ЦИТИРУЕМЫЙ ТЕКСТ =
--*--

Расследование и рассмотрение уголовных дел, связанных с событиями 6 мая на Болотной площади, продолжается уже десять месяцев. Под обвинения попали более 20 человек, 13 находятся под арестом, несколько десятков проходят в качестве свидетелей, несколько человек от возможных преследований и обвинений бежали за границы России. Вынесен пока только один приговор – в отношении Максима Лузянина, признавшего себя виновным и заключившего договор со следствием. Чем объяснить такой беспрецедентный размах следственных мероприятий и медлительность судов? Об этом размышляет московский политический эксперт, заместитель директора Центра политических технологий Алексей Макаркин.

--*--

ПОКАЗАННЫЕ ЗАПИСИ =

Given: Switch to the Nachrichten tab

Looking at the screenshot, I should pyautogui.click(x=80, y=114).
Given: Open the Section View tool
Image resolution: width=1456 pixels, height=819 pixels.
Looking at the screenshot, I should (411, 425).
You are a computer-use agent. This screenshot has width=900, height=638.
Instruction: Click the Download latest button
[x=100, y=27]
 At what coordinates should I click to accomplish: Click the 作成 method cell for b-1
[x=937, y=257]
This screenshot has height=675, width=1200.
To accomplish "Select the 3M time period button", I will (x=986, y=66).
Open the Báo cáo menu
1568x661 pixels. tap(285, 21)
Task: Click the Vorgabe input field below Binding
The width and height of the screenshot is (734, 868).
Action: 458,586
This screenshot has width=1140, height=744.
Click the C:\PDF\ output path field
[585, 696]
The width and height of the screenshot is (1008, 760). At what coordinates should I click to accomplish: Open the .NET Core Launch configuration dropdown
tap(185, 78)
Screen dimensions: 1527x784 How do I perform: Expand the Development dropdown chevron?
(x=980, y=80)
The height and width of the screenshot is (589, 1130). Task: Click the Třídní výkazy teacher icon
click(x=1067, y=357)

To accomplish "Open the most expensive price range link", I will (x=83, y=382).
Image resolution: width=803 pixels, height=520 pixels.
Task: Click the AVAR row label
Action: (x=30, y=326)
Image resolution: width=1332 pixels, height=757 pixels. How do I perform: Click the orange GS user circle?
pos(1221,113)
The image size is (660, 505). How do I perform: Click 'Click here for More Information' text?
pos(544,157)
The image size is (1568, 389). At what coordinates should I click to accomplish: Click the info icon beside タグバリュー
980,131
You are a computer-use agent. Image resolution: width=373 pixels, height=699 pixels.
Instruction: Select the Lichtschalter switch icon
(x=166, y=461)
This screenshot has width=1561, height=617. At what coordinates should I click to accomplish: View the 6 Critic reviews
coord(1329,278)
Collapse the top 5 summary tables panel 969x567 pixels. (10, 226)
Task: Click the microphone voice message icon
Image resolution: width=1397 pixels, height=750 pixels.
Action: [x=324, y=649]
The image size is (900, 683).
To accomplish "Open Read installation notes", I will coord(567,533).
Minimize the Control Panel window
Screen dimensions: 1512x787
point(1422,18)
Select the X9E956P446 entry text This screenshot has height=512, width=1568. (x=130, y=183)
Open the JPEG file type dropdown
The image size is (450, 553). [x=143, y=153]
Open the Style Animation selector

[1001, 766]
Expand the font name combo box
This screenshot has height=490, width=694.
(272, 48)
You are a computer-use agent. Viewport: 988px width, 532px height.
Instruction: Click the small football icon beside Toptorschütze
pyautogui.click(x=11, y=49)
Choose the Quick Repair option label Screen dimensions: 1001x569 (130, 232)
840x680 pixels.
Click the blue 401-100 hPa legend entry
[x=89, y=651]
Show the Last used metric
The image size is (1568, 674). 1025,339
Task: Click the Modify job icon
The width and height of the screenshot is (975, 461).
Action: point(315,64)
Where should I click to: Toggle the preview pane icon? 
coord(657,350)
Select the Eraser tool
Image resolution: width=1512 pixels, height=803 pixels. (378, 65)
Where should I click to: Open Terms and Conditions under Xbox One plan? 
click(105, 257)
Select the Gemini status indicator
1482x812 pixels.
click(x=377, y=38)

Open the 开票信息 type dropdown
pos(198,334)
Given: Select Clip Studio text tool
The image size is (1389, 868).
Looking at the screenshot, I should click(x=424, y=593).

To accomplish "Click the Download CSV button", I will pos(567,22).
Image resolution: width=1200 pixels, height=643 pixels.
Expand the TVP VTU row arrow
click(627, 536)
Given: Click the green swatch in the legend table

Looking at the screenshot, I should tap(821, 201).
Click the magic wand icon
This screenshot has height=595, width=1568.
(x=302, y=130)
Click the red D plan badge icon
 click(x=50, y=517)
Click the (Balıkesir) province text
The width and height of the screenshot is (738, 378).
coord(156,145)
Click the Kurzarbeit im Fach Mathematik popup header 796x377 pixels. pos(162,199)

--*--

ЗАДАНИЯ И УПРАЖНЕНИЯ =
1 - Сколько человек, по словам текста о делах по событиям на Болотной площади, находятся под арестом?
2 - Переведите на английский предложение из текста о делах по событиям на Болотной площади: «Вынесен пока только один приговор – в отношении Максима Лузянина, признавшего себя виновным и заключившего договор со следствием».
3 - Допишите текст о делах по событиям на Болотной площади, начиная сразу после его последнего предложения.

ОТВЕТЫ ПО ЗАДАНИЯМ =
1 - 13 человек.

2 - So far only one verdict has been handed down – against Maxim Luzyanin, who pleaded guilty and made a deal with the investigators.

3 -
– Думаю, что такая тщательность связана с желанием отбить у активистов оппозиции желание идти на конфликт с правоохранительными органами. Просто показать, что в случае любого такого конфликта власть однозначно встает на сторону "своих". Какие бы ни были там обстоятельства – у человека могут быть больные родители, малолетние дети, может быть не очень здоров человек, наконец, может быть вариант, что человек покаялся, попросил, чтобы его "провели" по упрощенной схеме – все это не освобождает от преследования. Похоже, что власть испугалась акций протеста и хотела бы ввести ограничитель, найти сдерживающий фактор – для тех, кто уже участвует в оппозиционной деятельности, и для тех, кто только к ней присматривается...
– Почему тогда не выносятся приговоры? Не проще ли было тогда просто посадить всех этих людей?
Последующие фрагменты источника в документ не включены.